Last week, a certain number of events took place and are worth paying special attention to.
As the final result is to be announced this Saturday, candidates for the Labour leadership are making their final pitches before the close of ballots on Thursday. Four candidates are still in line. Andy Burnham, Yvette Cooper, Liz Kendall and Jeremy Corbin. Defeated by Ed Miliband in the run for the leadership in 2010, Andy Burnham was chief secretary to the Treasury, culture secretary and health secretary under Gordon Brown. Yvette Cooper has also some government experience : she was also chief secretary to the Treasury but also work and pensions minister under PM Brown. Then comes Liz Kendall and Jeremy Corbin, both outside candidates, although the latter is the bookies’ favourite. Far-left wing MP, Mr Corbyn entered the contest in the eleventh hour but has since gained the support of many trade unions and, more importantly, of a large part of Labour electorate.
Her Diamond Jubilee in 2012 was apparently not enough. Queen of the United Kingdom of Great Britain and Northern Ireland, other Realms and Territories, Head of the Commonwealth and Defender of the Faith, Elizabeth Alexandra Mary Windsor a.k.a. Elizabeth II, became on September 8th the longest reigning monarch of England. Crowned at Westminster Abbey on June 2nd 1953 at 25, she supplanted her great-great-grandmother Queen Victoria, former longest holder of the title. Quite a long time for a monarch that was only third in line to the throne : shorthly after the death of her grand father, George V, her uncle Edward VIII adbicated to marry Wallis Simpson, which permitted Elizabeth II’s father to rule as King George VI, making her heir to the throne.

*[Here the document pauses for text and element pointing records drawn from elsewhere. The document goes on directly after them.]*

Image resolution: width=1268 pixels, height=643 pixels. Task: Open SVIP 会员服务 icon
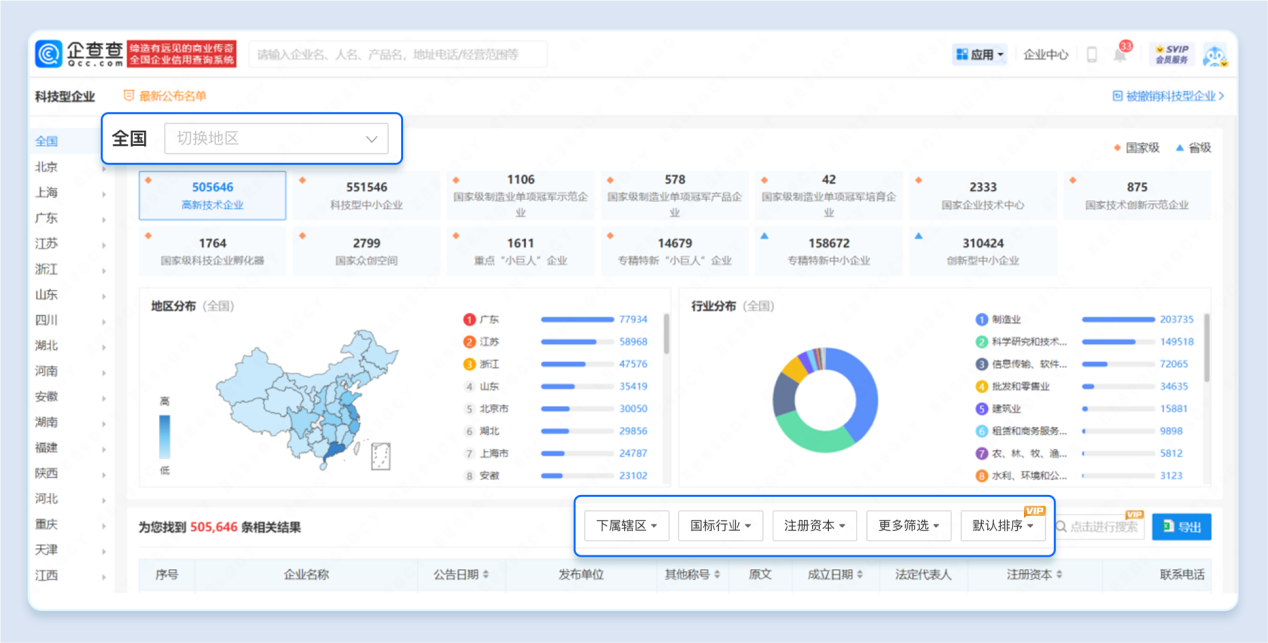pos(1171,55)

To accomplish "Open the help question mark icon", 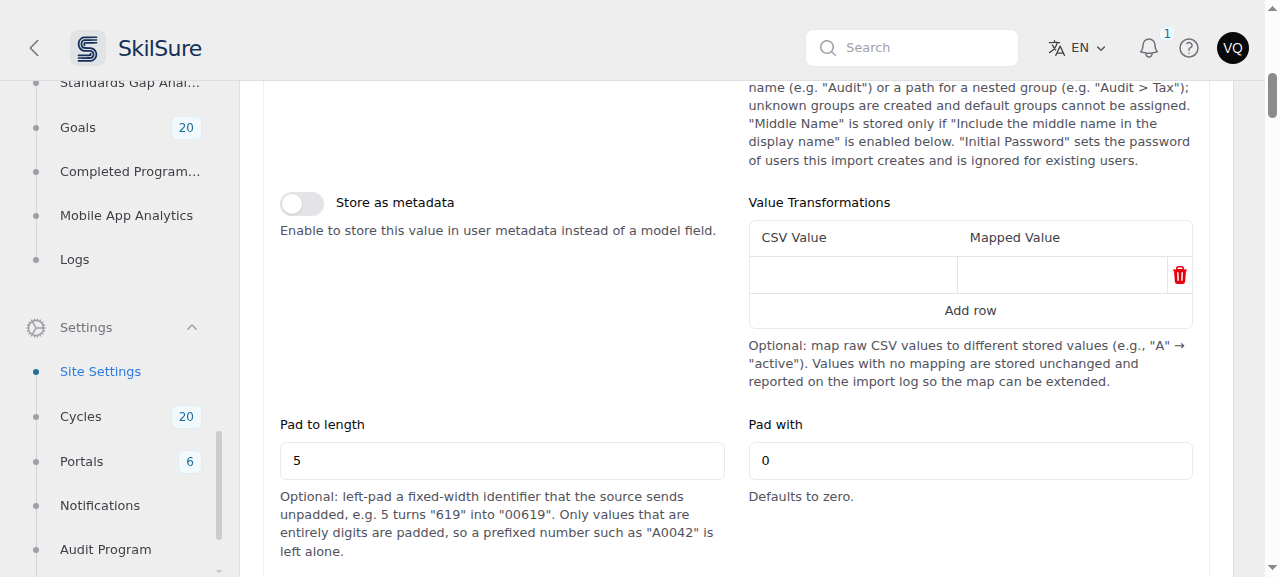I will pos(1189,48).

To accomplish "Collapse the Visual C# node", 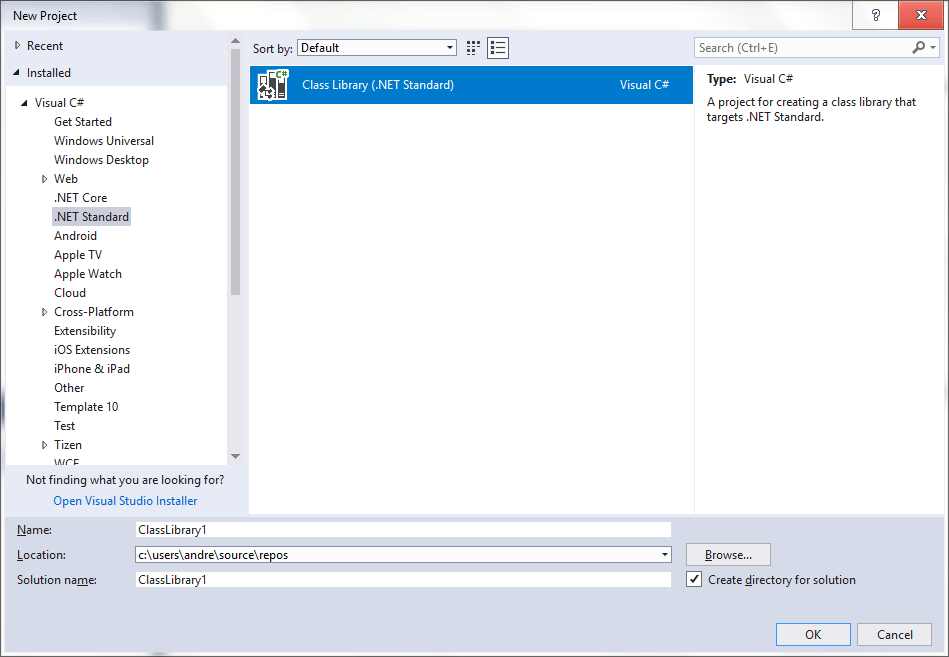I will point(24,102).
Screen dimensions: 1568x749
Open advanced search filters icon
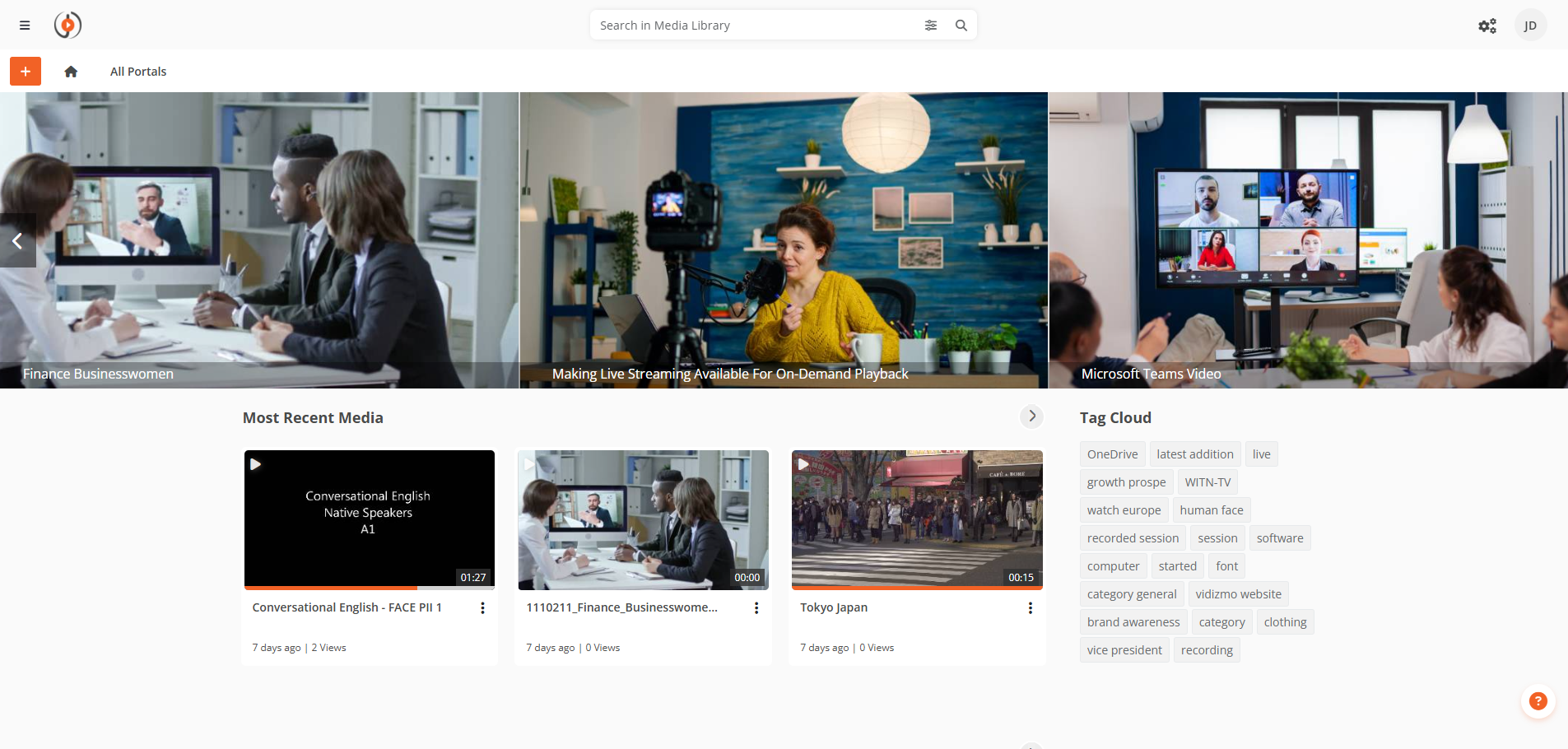click(x=932, y=26)
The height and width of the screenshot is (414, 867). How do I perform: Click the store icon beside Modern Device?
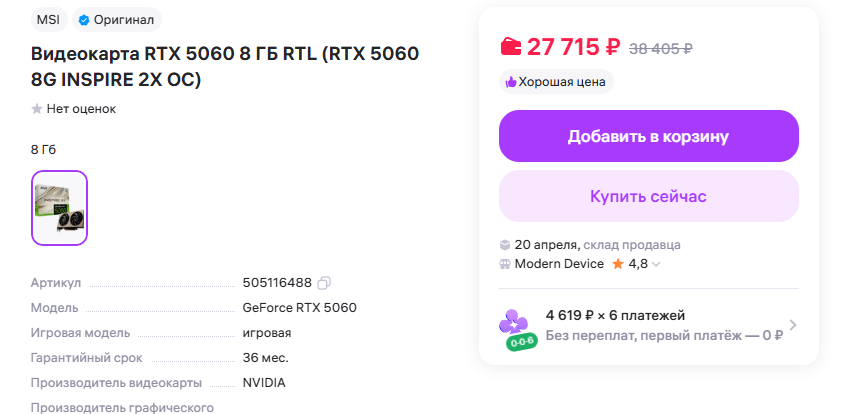click(x=505, y=264)

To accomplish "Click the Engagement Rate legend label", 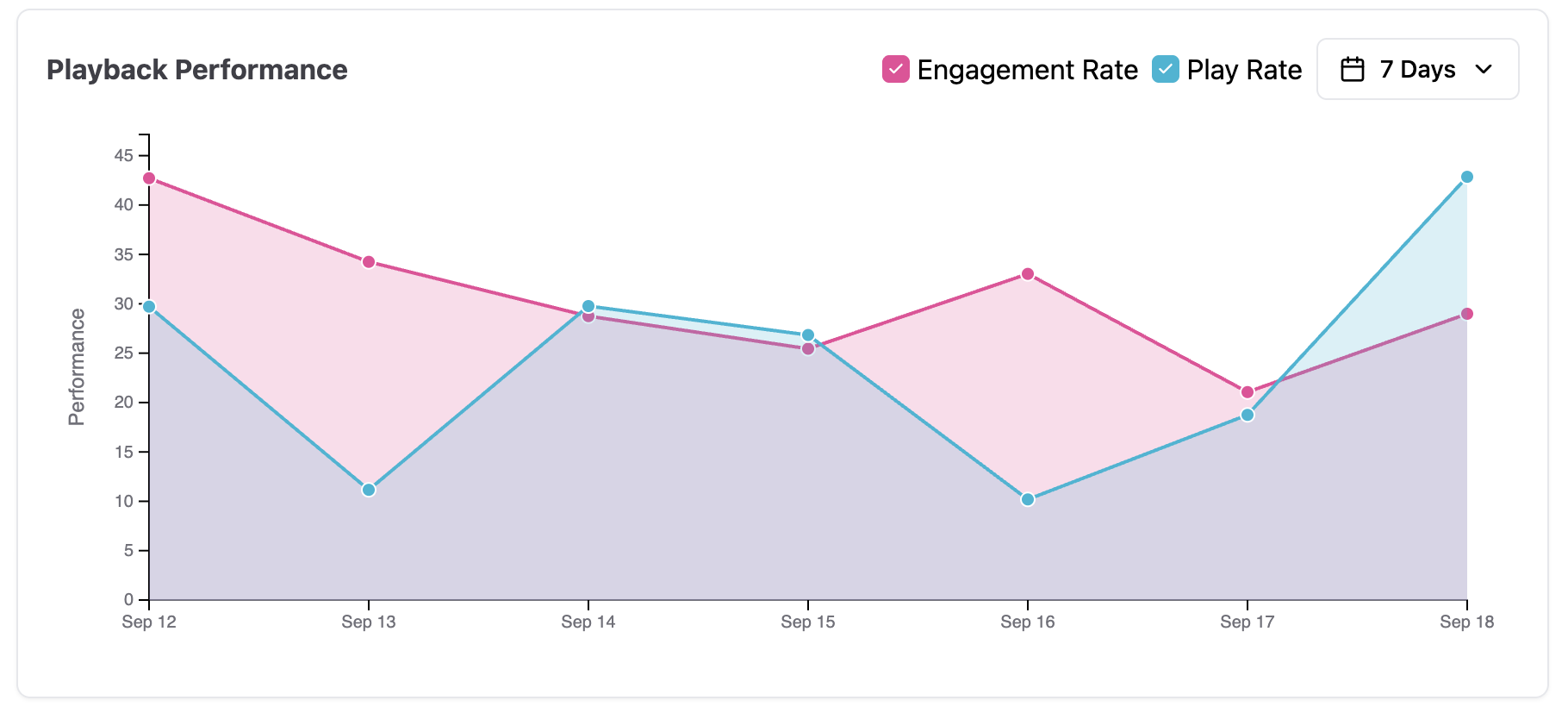I will click(1028, 70).
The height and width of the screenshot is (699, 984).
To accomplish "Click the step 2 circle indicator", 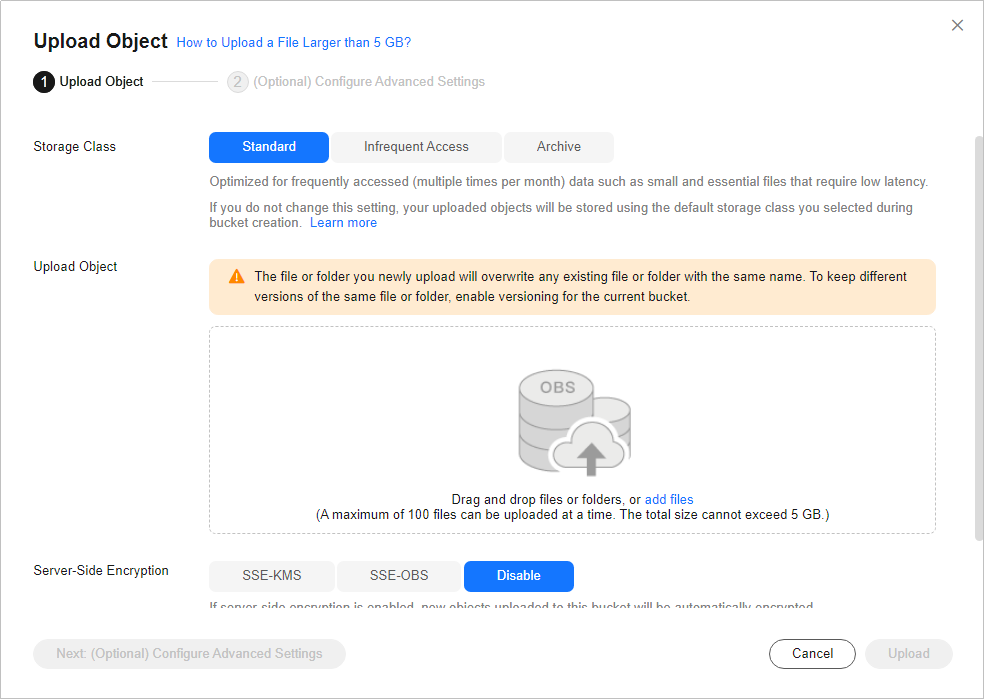I will (238, 82).
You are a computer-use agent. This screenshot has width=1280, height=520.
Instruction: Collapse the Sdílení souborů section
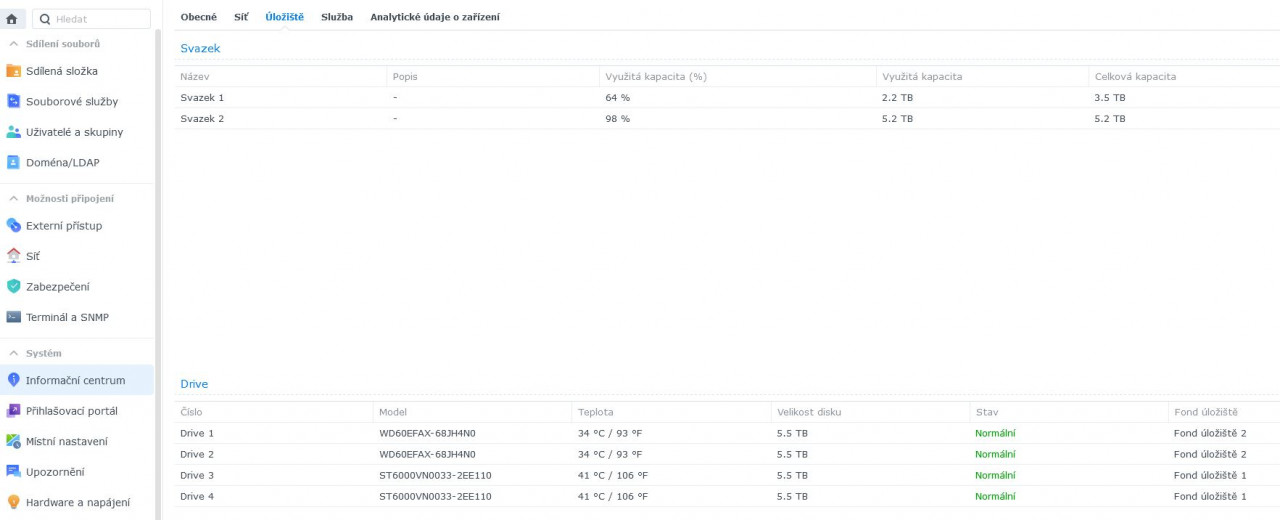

Is it the beginning of a watershed in Syria ? As France President ordered preparations to begin for air strikes on Islamic State militants in Syria, Britain has already carried out a drone attack on a group of IS fighters in Syria, killing two britons. Senior British government figures have also been supporting the idea of extending strike missions to Syria, although it would require parliamentary approval. Last but not least, Moscow could already be involved in the fighting in Syria : if it is no secret Russia has been supplying Damascus with equipement since the beginning of the civil war, it could have also sent troops to assist Bashar al-Assad government on the ground. Will the West and Russia be able to overcome their differences to coordinate their efforts, or is it to a large extent symbolic for the West and encouraged by the need to be seen to respond to the refugee crisis emanating from Syria ?
Two months ahead of its first openly-contested general election in 25 years (held on November 8th), campaigning has begun in Myanmar. Although Aung San Suu Kyi’s National League for Democracy is expected to win by a landslide and the ruling military-backed party to suffer numerous losses, the constitution still guarantee important powers to the military (and bars Ms Suu Kyi from becoming President). It is granted 25% of parliamentary seats as well as a veto over any constitutional change. On top of that, its commander-in-chief controls key ministerial appointments no matter what. However, if the NLD wins those elections as he did 25 years ago, and if the military choose not to ignore the result as it did not, democratic transition would definitely be on its way in Burma.